To a casual observer, Arin Andrews and Katie Hill may seem just like any other young couple in love.

However, the Tulsa, Oklahoma, couple have something in common - both were born as the opposite gender. They both spent the better part of their childhoods bullied for their interests and sexual preferences.

Arin Andrews was born as Emerald and participated in beauty pageants at a young age. Katie Hill went by Luke for the first 15 years of her life and was the son of a military colonel.

The couple met at a support group from transgender individuals in the area. They were instantly attracted to one another. Interestingly, they both wore the same size clothes, so they could even swap clothing from their former lives that they had hated.

Andrews, who is still in high school, takes testosterone shots to achieve the manly physique that he craves. His mother is willing to front half of the costs of the $6,000 breast removal surgery. In the meantime, Andrews binds his chest, which means that he binds his chest tightly, a common practice for female-to-male transgender individuals who have not had gender reassignment surgery.

Meanwhile, Katie believes that her estrogen levels are naturally high; she was teased in high school for her AA-cup breasts when she still went by Luke. Just four days after her graduation in May, an anonymous donor was so touched by her story that they gifted her $40,000 in order to pay for her gender reassignment surgery.

Both adolescents felt that they had been born into the wrong bodies.
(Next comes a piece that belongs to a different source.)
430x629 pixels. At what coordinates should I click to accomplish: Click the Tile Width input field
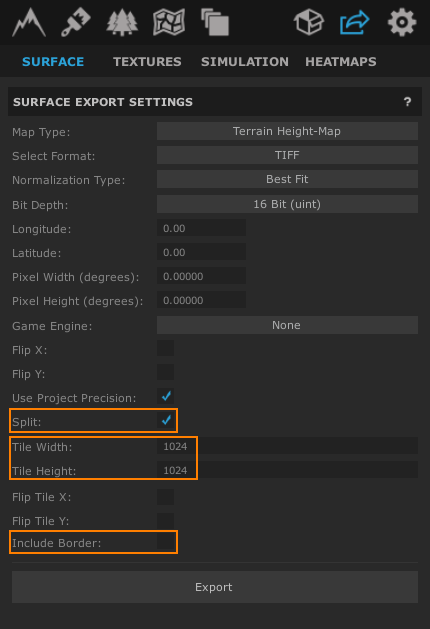click(287, 446)
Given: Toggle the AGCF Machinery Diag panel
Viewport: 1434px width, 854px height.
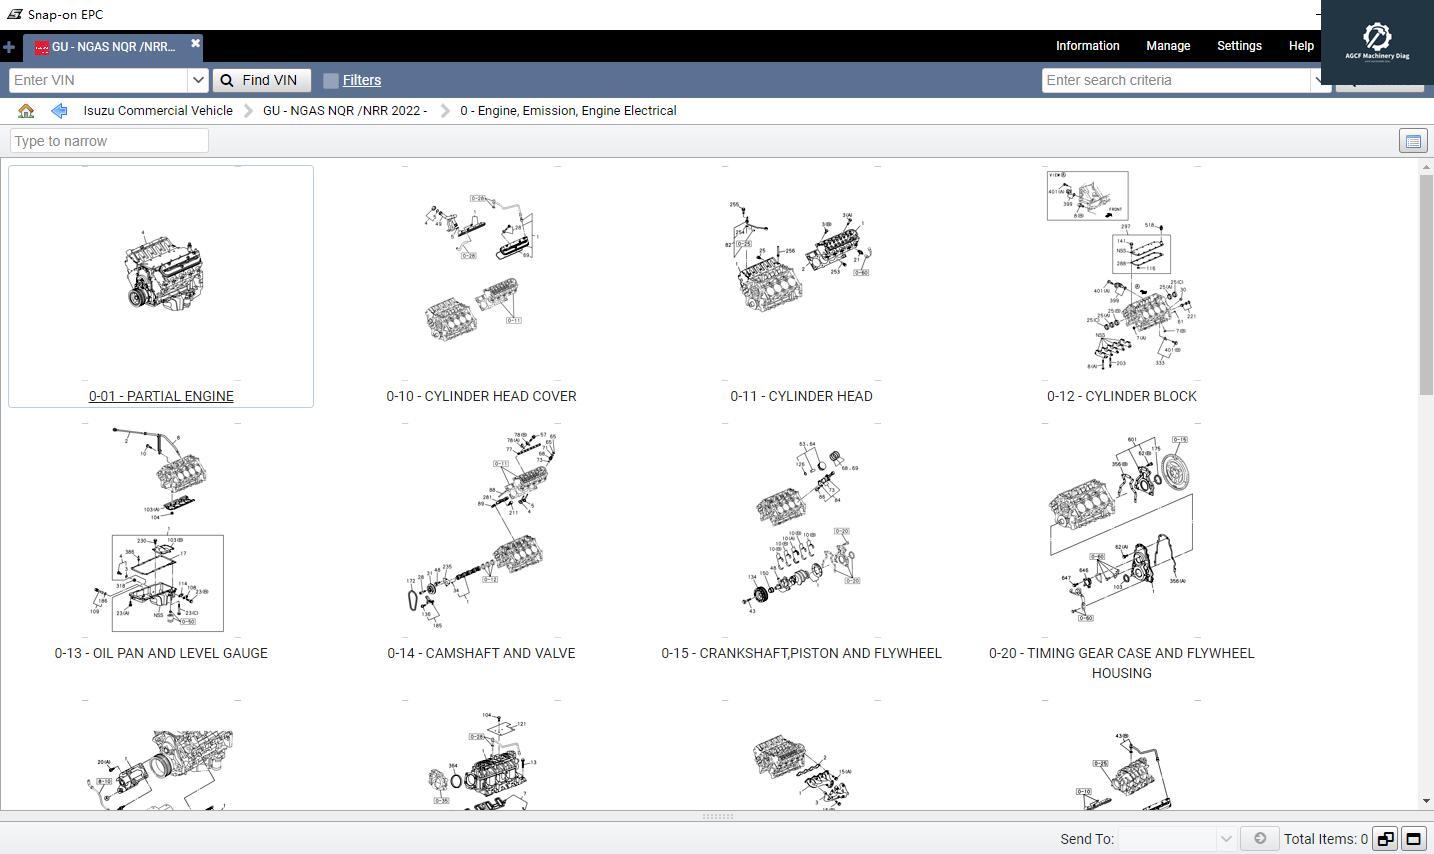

Hill says that she always wanted to play with dolls, and Andrews supplemented her pageant activities and ballet lessons with motocross bikes, rock climbing, and triathlons.

Hill suffered from depression, and her parents sent her to 15 different therapists to help. She finally discovered the root of her depression after discovering the definition of 'transgender' on the Internet.

Andrews also had severe depression as a result of his gender identity, for which his parents sent him to therapy. As a child, he did not even know what transgender meant. His sexuality eventually meant that Andrews was expelled from his religious high school, due to a relationship that he had with a girl.

Andrews learned what transgender meant when he read about Hill's story in a local newspaper.

Both Andrews' and Hill's families are rather supportive of their struggles. Even still, they say, "Our parents didn't know how to help because none of us knew being trans was possible. Nobody should have to go through what we did."